As coalition partners with Likud, the Labour leaders sought to stifle opposition to the government’s policy. They claimed to be exerting a moderating influence on the Sharon government by arguing against the expansion of the settlements in the West Bank and Gaza, which nevertheless continued to expand and which, under Ben-Eliezer’s command, the army defended.

Until recently, the Labour leaders insisted that “security,” a euphemism for war against the Palestinians, demanded economic sacrifice on the part of the working class. That position has become less and less tenable as unemployment, inflation and social cuts have continued to mount.

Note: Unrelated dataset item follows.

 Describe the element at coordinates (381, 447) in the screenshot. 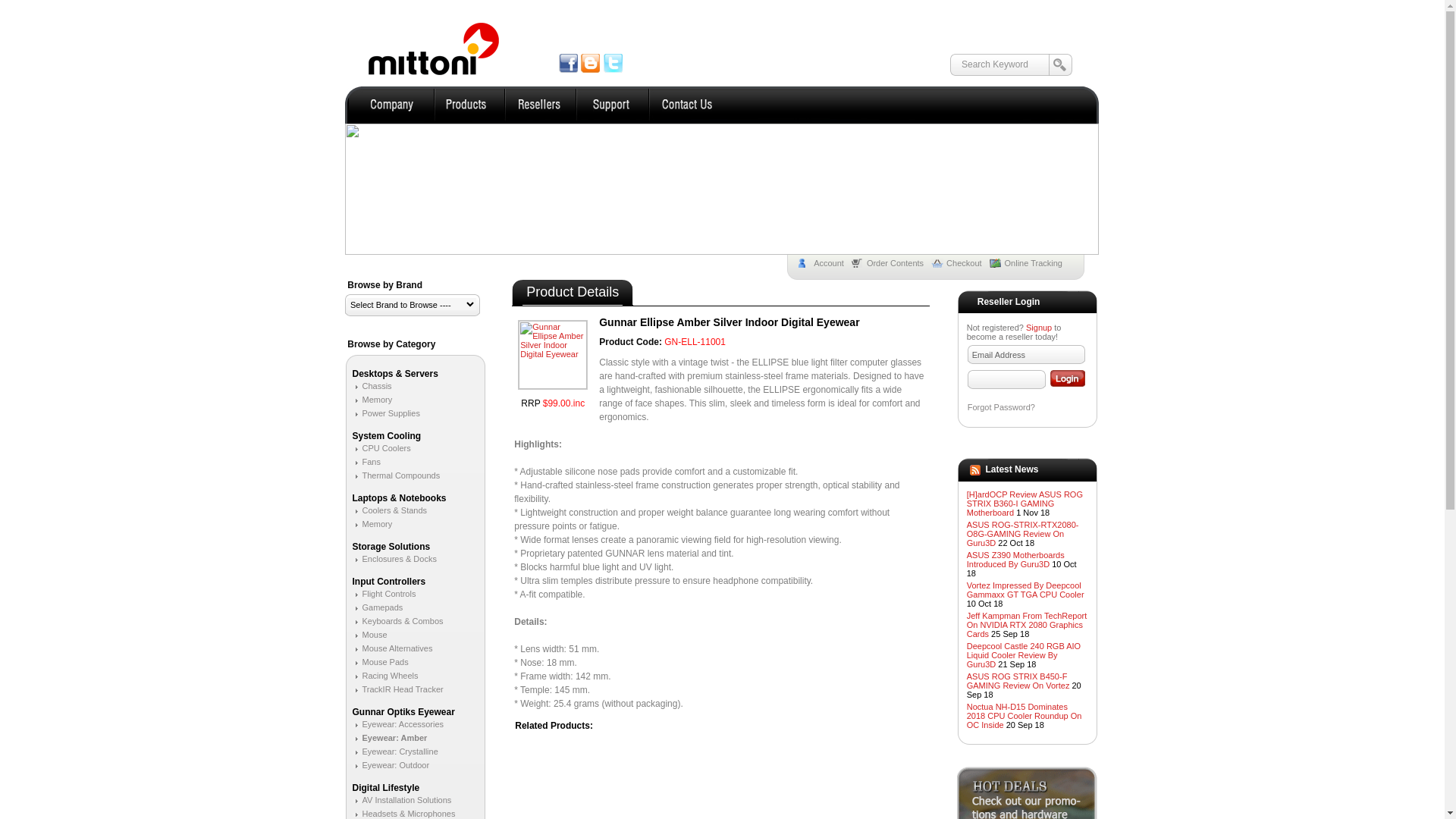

At the same time, Sharon’s military adventures have failed to produce the promised ends of peace and security. Rather, they have led to the loss of hundreds of Israeli lives, particularly among young people. The brutal subjugation of the Palestinians has prompted hundreds of senior army reservists to refuse to serve in the Occupied Territories.

On November 2, the largest ever peace demonstrations took place. More than 100,000 people attended rallies in Rabin Square, Tel Aviv, and Jerusalem to mark the seventh anniversary of the assassination of Yitzhak Rabin, who was killed by an ultra-nationalist opposed to any compromise with the Palestinians.

The Labour leaders are organically incapable of leading a serious struggle against Sharon and the right-wing nationalists, with whom they have only tactical differences. But the conditions are now emerging to re-orientate the Israeli working class on a new perspective opposed to Zionist nationalism: one that sets out to unite Israeli and Palestinian workers and youth on an anti-imperialist and socialist basis.